# Dirk Gently



## Vladd67 (Dec 15, 2010)

For any Douglas Adams fans out there Dirk Gently is on BBC4 on Thursday 16th at 9pm.


----------



## sloweye (Dec 15, 2010)

Nice one, cheers for the heads up


----------



## blacknorth (Dec 15, 2010)

Brought to you by the BBC - the organisation who have just remade Whistle and I'll Come to you, without the whistle.


----------



## chopper (Dec 17, 2010)

what, no reaction?

been years since i read the Dirk Gently novels; thoroughly enjoyed this as lighthearted timey-wimey entertainment. even mrs chopper laughed out loud at some parts, which is always a good sign.


----------



## sloweye (Dec 17, 2010)

i ended up recording it, just haven't watched it yet


----------



## chopper (Dec 18, 2010)

mrs c has now watched it twice and is still smiling. this has to be some kind of record for an sf-related tv show. only if Andrew Graham-Dixon played Dr Who would we see a better reaction.


----------



## Rodders (Dec 18, 2010)

I missed it, i'll need to check it out on i player.


----------



## sloweye (Dec 18, 2010)

I've just watched it and, yeah that was pretty good


----------



## Vladd67 (Dec 18, 2010)

It was good but apart from some character names it bears no resemblance to Adams' book, where was the electronic monk, Gordon's ghost, or the Time Lord type character at the university?


----------



## chopper (Dec 18, 2010)

ah, tv - many a slip twixt cup and lip.

i read somewhere that the Dirk Gently books contained several strand/plots that Adams couldn't get away with as scriptwriter for Dr Who. seems quite fitting that the newest adaptation should resemble a modern Who episode more than the original books.


----------



## reiver33 (Dec 18, 2010)

The Electric Monk got a name check on the white board before it was whitewashed, and the horse in the bathroom made it as a secondary headline.

Given how Hitchhiker changed between its radio, book and film incarnations, I don't think Mr A would object to this handling of Dirk.


----------



## mr kite (Dec 22, 2010)

I watched it last night and I liked it very much .
Is there going to be more ?  
Loved the book when I read a long time ago and lent the darn book out but never got it back !

oh.. and whats Raymond going on about above ?


----------



## Fried Egg (Dec 31, 2010)

Not having read the books, I watched this and thought it was excellent.
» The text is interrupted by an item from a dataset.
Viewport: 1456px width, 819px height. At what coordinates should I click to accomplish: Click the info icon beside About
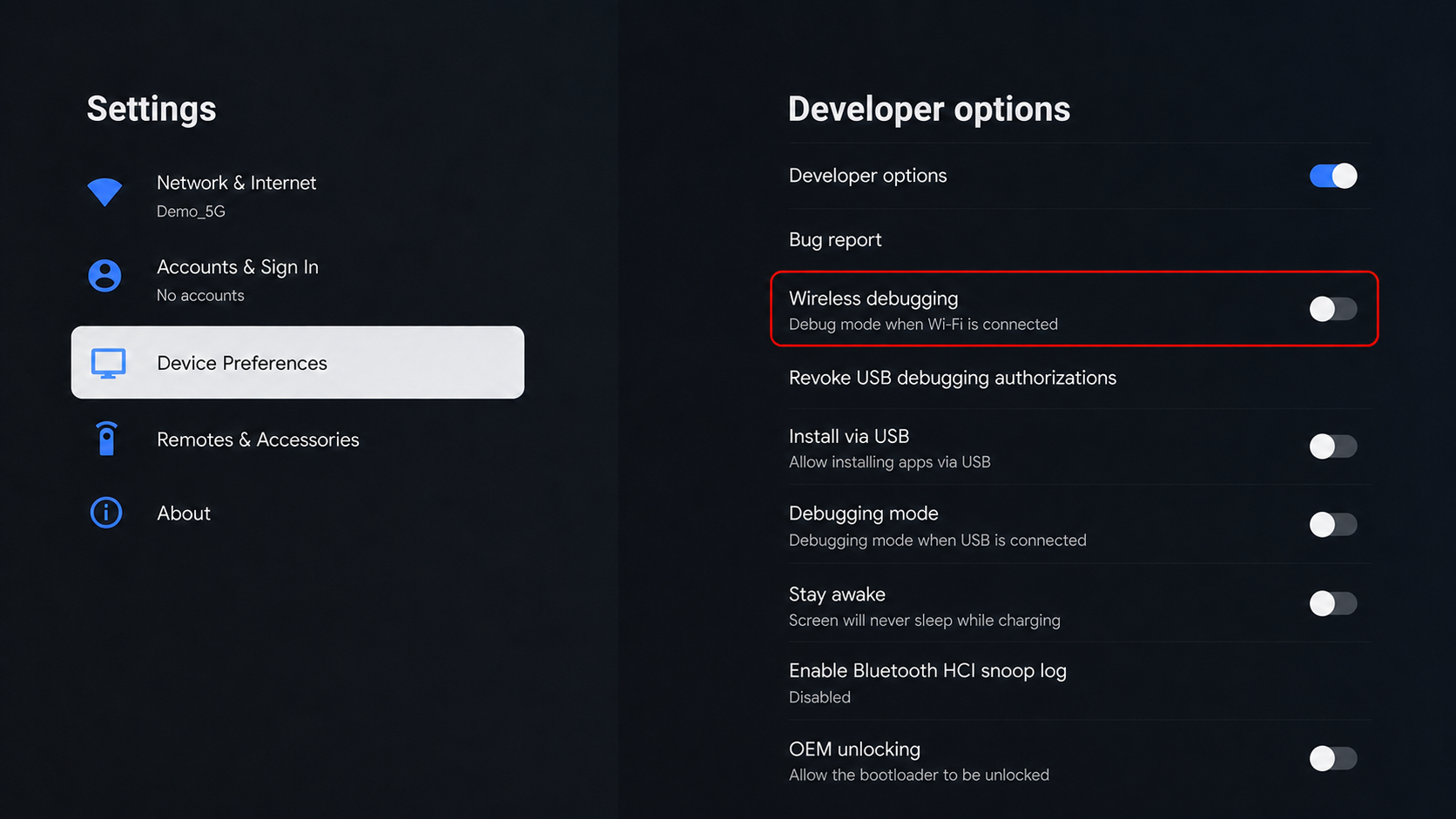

Very entertaining and I would love to see more. It's fired me up to read the books even though I haven't read anything else by Douglass Adams. Something which watching "Hitchhiker's Guide" (both TV series and film) failed to do.


----------



## Mary Hoffman (Dec 31, 2010)

I thought it utterly lacking in any spark though I loved the books. There was a much better radio 4 version a few years ago, with ?Billy Boyd as the hapless sidekick. 

And I normally love Stephen Mangan so was disappointed.


----------



## dwndrgn (Jan 2, 2011)

There are sooo many times I wish I lived in the UK!  I'd love to see this - Dirk Gently was awesome though I thought The Long Dark Tea Time of the Soul to be even better.


----------



## TheDustyZebra (Jan 2, 2011)

Wow, I didn't know they'd made a show out of Dirk! I guess they don't show it on BBC America, or I have totally managed to miss seeing it. I'll keep an eye out!


----------



## SloppyJoe (Oct 22, 2014)

chopper said:


> ah, tv - many a slip twixt cup and lip.
> 
> i read somewhere that the Dirk Gently books contained several strand/plots that Adams couldn't get away with as scriptwriter for Dr Who. seems quite fitting that the newest adaptation should resemble a modern Who episode more than the original books.




Some of the same ideas and themes appear in Dirk Gently and the unmade episode of Doctor Who, Shada


----------